Problem to solve
List each line from the rows below that contains the string "screenshot".

Dataset

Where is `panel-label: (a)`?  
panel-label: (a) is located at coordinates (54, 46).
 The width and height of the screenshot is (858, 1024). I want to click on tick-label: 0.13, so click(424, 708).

...

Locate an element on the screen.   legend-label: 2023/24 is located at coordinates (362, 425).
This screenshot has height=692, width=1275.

Response to this task
 The width and height of the screenshot is (858, 1024). I want to click on tick-label: 0.13, so click(424, 708).
This screenshot has height=692, width=1275.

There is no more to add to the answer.